Short problem: Show each line of the rows below that contains the word "will".

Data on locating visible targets
-----

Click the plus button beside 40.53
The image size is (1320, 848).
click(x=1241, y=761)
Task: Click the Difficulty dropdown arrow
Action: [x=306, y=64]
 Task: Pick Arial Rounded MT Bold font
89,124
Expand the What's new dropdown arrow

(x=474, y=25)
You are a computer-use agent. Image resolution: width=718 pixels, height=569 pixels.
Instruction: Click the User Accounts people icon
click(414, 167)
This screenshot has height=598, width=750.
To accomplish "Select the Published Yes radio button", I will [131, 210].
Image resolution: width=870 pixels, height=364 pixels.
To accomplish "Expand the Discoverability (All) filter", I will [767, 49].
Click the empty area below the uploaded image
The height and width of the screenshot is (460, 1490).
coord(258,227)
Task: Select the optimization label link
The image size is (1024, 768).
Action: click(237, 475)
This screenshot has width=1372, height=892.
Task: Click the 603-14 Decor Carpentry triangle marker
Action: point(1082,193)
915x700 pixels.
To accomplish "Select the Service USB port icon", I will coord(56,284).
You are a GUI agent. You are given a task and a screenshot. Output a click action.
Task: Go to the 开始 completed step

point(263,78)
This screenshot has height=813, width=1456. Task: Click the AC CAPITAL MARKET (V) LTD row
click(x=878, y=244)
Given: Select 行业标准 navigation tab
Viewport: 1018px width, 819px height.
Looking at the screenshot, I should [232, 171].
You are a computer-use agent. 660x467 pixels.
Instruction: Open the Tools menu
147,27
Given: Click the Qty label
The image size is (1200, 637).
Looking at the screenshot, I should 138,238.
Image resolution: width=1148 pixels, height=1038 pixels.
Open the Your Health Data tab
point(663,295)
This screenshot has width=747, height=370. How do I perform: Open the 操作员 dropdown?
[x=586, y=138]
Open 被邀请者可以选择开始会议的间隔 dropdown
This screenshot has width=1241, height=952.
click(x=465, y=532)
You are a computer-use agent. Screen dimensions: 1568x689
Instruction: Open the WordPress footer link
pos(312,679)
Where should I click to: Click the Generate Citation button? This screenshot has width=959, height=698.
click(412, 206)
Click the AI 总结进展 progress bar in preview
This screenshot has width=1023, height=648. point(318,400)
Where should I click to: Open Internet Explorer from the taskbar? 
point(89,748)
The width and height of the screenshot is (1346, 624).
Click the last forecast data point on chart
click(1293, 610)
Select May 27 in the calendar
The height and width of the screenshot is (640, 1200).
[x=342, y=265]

-----

Answer for the task:
To accomplish "Select the Published Yes radio button", I will [131, 210].
To accomplish "Expand the Discoverability (All) filter", I will [767, 49].
To accomplish "Select the Service USB port icon", I will coord(56,284).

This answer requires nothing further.